A constructive trust may arise where there is a breach of a confidential relationship which lies at the heart of a transaction, or it may result where fraud or misrepresentation are present: Restatement (2d) Trusts, §44 l(a)(b). Whenever a confidential relationship exists and is abused, the law will charge a party who obtained title to property pursuant to such abuse with a constructive trust: Silver v. Silver, 421 Pa. 533 (1966). A confidential relationship is not limited to any particular association of parties, but exists whenever one occupies toward another such a position of advisor or counselor as reasonably to inspire confidence that he (she) [169]*169will act in good faith for the other’s interest: Foster v. Schmitt, 429 Pa. 102 (1968). It is apparent defendant occupied such a confidential position with respect to plaintiff as would inspire his confidence that she would act in good faith and in his best interests. The exigencies of his job required that plaintiff trust his wife with their financial matters.

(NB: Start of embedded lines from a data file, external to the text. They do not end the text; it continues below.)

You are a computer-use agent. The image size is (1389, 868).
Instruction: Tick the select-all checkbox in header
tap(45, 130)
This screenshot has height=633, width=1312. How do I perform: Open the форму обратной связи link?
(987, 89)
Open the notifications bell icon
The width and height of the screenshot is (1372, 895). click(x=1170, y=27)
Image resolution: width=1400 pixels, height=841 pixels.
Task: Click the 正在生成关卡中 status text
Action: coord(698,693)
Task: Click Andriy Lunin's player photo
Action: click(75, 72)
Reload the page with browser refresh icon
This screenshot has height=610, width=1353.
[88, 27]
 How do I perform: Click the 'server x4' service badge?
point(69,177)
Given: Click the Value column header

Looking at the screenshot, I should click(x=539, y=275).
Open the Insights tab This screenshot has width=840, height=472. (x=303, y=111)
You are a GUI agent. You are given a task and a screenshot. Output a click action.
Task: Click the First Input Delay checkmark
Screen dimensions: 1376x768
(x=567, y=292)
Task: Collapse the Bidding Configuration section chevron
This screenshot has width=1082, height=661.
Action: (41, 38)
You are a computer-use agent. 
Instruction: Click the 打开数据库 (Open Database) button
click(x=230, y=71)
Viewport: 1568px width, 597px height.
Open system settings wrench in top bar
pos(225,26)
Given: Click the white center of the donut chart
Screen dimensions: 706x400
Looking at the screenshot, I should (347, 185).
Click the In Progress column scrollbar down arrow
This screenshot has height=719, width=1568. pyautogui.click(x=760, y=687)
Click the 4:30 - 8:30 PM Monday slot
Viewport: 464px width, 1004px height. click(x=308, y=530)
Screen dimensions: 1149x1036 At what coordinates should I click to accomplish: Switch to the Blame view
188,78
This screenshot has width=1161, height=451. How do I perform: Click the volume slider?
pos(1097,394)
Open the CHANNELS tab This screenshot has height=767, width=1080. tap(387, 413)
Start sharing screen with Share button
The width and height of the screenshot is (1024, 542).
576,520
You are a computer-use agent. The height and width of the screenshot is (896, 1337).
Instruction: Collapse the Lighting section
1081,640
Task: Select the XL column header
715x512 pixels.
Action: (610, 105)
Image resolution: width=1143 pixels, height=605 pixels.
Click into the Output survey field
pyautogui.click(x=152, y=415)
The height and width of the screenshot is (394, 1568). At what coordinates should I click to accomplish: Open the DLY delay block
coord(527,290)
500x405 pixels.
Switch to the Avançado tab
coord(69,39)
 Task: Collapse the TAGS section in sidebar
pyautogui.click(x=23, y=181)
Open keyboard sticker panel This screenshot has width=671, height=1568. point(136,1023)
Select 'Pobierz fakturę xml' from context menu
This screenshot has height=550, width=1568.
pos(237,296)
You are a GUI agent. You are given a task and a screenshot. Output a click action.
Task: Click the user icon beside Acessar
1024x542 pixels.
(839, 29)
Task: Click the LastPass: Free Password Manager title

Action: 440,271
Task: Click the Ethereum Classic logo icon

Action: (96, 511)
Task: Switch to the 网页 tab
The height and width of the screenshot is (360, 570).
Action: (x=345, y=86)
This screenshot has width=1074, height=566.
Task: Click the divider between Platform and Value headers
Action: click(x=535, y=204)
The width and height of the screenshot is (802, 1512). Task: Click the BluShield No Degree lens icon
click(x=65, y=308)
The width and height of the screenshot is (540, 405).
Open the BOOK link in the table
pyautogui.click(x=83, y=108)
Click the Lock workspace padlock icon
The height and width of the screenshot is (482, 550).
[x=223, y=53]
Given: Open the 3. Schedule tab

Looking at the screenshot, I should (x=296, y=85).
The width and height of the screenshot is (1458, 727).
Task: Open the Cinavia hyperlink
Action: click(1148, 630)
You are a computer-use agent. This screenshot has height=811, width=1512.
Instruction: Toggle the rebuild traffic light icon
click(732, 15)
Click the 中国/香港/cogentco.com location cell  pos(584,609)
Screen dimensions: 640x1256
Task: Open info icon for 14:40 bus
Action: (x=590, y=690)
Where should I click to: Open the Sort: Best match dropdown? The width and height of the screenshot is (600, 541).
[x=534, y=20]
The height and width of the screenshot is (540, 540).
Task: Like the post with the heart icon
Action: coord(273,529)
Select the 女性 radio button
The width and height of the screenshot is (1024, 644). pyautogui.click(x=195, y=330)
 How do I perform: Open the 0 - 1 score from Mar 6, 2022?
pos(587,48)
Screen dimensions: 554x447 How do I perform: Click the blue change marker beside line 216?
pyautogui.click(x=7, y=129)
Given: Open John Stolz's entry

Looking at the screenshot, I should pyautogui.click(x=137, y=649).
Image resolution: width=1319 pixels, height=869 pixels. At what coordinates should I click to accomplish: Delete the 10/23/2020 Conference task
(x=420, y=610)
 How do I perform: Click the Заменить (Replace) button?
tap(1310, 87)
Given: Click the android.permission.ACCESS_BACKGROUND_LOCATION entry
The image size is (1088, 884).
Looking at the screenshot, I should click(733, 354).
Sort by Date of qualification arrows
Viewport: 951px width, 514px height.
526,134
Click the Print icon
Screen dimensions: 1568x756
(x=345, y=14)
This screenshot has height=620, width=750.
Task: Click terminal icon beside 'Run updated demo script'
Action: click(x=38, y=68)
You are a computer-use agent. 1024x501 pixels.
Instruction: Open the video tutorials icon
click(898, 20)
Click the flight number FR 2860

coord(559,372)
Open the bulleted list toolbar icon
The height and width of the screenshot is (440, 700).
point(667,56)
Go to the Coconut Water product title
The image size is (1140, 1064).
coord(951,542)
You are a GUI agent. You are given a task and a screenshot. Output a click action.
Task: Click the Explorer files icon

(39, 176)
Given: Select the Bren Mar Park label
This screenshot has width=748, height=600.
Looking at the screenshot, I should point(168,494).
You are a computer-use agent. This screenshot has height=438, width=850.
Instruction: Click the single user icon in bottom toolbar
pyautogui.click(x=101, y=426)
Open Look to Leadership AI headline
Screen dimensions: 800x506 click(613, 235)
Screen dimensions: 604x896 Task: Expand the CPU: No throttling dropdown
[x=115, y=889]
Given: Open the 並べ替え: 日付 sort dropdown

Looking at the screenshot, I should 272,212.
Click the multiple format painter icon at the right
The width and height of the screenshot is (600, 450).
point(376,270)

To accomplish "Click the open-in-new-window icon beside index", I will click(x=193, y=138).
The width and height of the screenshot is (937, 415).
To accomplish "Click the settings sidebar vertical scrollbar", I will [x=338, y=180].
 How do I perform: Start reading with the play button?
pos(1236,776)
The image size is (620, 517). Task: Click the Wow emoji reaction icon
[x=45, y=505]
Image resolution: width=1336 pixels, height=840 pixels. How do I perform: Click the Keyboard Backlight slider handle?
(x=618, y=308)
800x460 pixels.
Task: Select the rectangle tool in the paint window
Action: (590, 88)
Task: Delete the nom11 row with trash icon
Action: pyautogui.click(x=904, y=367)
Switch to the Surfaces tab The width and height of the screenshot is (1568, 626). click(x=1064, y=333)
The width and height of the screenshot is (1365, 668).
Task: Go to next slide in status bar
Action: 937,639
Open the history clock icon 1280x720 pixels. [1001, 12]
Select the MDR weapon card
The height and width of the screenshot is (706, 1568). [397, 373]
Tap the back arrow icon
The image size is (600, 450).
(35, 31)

Mr. Justice Jones, in Shapiro v. Shapiro, supra, 128, observed:
“The instant record portrays not simply the normal display of confidence of a wife in her husband but of a wife who trusted to the extreme her husband in handling her business affairs and in the conduct of commercial transactions . . . The chancellor found — with evidentiary basis — that she allowed the husband to use and supervise her property because she relied on his business judgment, honesty and integrity and placed her faith in him as her agent and fiduciary.”
In this controversy, the converse is true. Frank B. Mogavero relied entirely upon his wife’s advice and judgment in handling the couple’s business affairs only to discover that she calculatingly deceived and defrauded him. This court has no alternative than to declare the subject transactions null and void.
DECREE NISI
And now, June 26, 1970, the deed of indenture dated March 23, 1968, and recorded in the Office for the Recording of Deeds in and for Montgomery County, Pa., in Deed Book No. 3507, page 956, et seq., on April 17, 1968, is declared null and viod, and the transfer of the Oldsmobile automobile of even date is likewise declared to be null and void, and Genevieve F. Mogavero Hennessey is declared to be a trustee ex maleficio of 1404 Remington Road, Lower Merion [170]*170Township, this county, and of the Oldsmobile automobile, holding the same for the benefit of plaintiff, Frank B. Mogavero, as his interest may appear as a tenant by the entirety subject to the subsequent divorce of plaintiff and defendant.
The writer expressly exempts the Sandy Street Court House Annex.